Return every row below that contains the word "pixels", copying each of those rows in full. Match the word's case exactly.

## INFORMATION SUPPLIED
++++

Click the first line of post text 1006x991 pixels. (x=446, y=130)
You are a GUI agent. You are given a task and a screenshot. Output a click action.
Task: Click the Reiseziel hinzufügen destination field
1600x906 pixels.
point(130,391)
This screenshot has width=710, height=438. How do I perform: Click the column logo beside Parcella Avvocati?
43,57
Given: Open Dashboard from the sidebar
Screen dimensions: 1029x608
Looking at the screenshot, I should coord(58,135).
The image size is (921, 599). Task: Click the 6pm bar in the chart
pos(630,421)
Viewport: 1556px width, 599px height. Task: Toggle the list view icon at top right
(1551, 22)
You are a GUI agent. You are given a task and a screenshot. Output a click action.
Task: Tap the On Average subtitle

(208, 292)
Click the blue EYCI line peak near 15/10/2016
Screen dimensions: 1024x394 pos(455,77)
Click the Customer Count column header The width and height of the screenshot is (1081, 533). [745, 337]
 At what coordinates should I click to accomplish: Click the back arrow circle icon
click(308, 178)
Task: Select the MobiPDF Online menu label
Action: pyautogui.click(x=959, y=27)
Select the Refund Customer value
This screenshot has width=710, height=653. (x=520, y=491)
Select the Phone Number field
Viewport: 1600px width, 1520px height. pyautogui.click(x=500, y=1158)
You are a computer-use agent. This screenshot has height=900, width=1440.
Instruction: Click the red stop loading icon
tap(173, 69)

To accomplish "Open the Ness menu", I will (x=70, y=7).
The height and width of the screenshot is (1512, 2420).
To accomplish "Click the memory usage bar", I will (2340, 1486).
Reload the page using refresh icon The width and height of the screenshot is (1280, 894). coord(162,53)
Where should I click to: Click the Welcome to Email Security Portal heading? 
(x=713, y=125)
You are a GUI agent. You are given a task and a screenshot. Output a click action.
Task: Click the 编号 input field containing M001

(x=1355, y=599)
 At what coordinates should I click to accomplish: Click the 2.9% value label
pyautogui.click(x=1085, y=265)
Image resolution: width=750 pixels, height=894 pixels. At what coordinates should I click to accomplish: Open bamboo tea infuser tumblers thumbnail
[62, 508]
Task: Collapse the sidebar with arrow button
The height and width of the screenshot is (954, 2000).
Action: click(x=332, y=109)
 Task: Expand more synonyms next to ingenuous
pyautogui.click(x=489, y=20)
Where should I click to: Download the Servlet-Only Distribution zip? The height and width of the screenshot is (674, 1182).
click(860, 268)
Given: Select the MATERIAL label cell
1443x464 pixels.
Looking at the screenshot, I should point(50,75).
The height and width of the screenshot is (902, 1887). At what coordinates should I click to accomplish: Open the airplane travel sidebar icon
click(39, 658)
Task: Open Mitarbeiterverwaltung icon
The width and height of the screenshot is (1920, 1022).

++++

## RESPONSE FOR THIS EXERCISE
Click the first line of post text 1006x991 pixels. (x=446, y=130)
1600x906 pixels.
Image resolution: width=750 pixels, height=894 pixels. At what coordinates should I click to accomplish: Open bamboo tea infuser tumblers thumbnail
1443x464 pixels.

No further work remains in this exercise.